Many of the arguments defending the avoidance of the information relate to patient anxiety and bad decision making. “There’s a one in a million chance I have cancer? TAKE IT OUT! TAKE IT OUT!” Also justifying questionable intervention is the occasionally voiced fear of malpractice claims. “If I find anything, I’m going to have to order every test and treatment in existence so she can’t say I didn’t do EVERYTHING”. This is simply abdication of responsibility on the parts of both the patient and the clinician. Sensible doctors (and patients) reject the “give-me-antibiotics-even-though-you-are-sure-it’s-a-virus” approach.
One of the “solutions” proposed to deal with less-than-definitive screening is to delay the onset and reduce the frequency of testing. This would inevitably save some money and lessen the exposure to uncomfortable tests, some of which many carry a small risk of their own. However, this does nothing to improve the diagnostic value of those measures. To the contrary, the delay in starting postpones establishing the baseline measure that is often the most useful tool in making determinations as to whether there is a change in the underlying structure or level being measured.
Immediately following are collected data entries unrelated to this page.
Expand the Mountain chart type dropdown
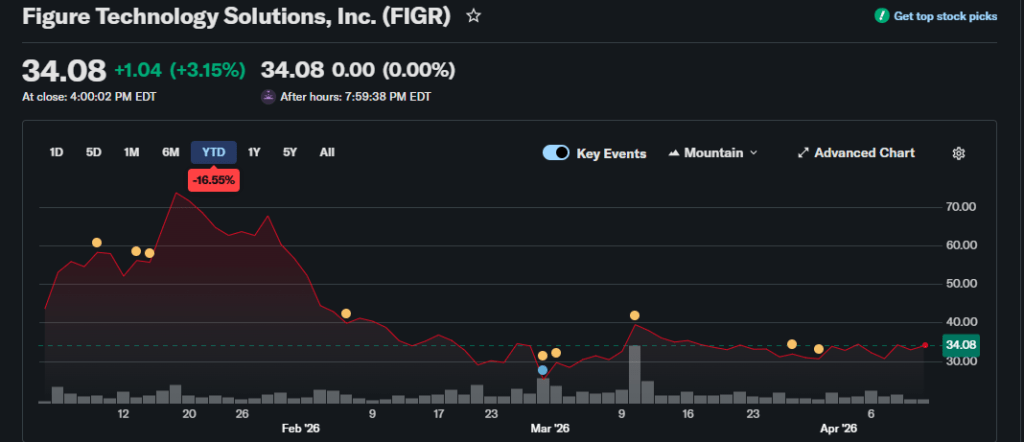 click(x=753, y=153)
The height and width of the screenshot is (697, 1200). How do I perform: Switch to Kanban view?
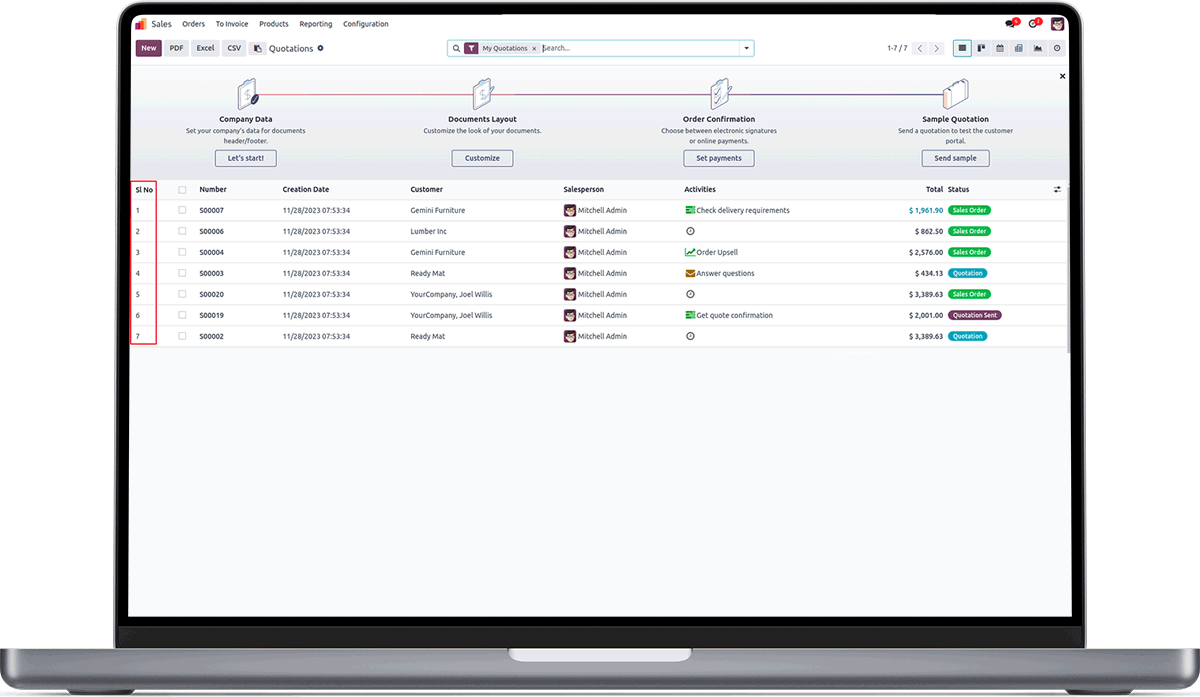click(981, 48)
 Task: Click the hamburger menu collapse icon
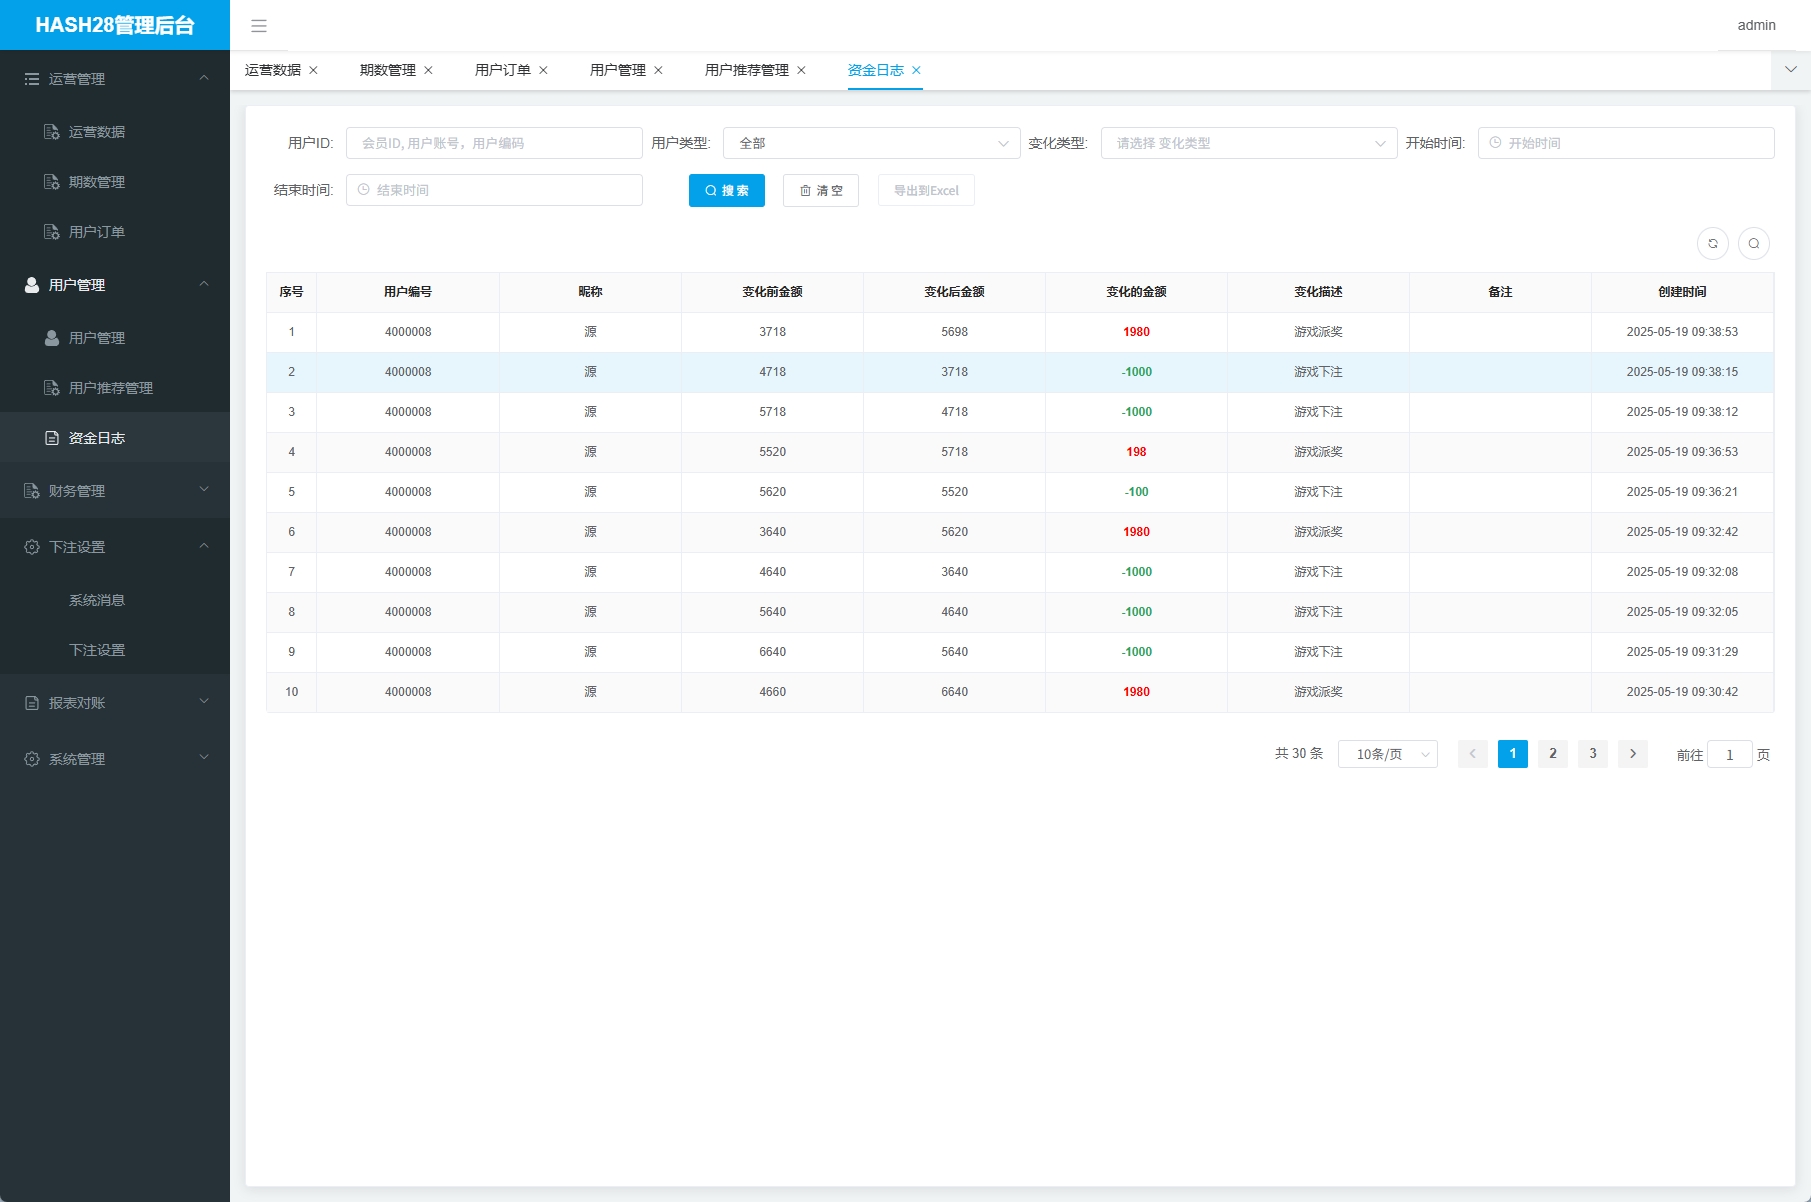(x=259, y=26)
For example, many scientists believe that a change, and especially the rate of change, in PSA are better indicators of the existence and the possible aggressiveness of prostate cancer than a single supposedly “high” reading. Fewer or later data points don’t increase good decision making, and may actually impede a rational decision process. This doesn’t mean that, once baselines or patterns are established, the frequency of repeat testing might be extended, especially for conditions that are generally slow to develop. But first, we need to try to distinguish those patients who are at high risk for a rapidly developing condition from those who have time to watch and wait.
Recent breakthroughs in the identification of genetic markers that may signal the likely incidence and aggressiveness of cancers are welcome additions to the diagnostic toolbox. These will be especially useful in helping doctors and patients engage in an informed decision making process about further testing and treatment. Some of these may be good enough to modify, or even eliminate, our reliance on some of the current screening methods. These are still few and far between.
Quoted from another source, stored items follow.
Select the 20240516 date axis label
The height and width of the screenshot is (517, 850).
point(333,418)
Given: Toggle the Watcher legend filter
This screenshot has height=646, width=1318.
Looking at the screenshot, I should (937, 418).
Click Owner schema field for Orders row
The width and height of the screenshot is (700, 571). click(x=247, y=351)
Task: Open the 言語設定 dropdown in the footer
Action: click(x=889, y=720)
But let’s be logical. More data is just that – more data, not “too much information”. It’s what we do with the data that matters. It’s time to develop better and braver methods of talking about the real risks, rewards and benefits of each test and treatment before embarking on an eradication juggernaut. It’s also time to reject an ostrich-like approach and cries of “TMI”.
Robert Hanlon is a seven-year “survivor” of Stage III prostate cancer, numerous PSA tests and digital exams, a biopsy, a radical prostatectomy, radiation, chemo, and hormone therapies. He believes he owes his life to good decision-making on the part of his wife, his medical team and, to a lesser degree, himself.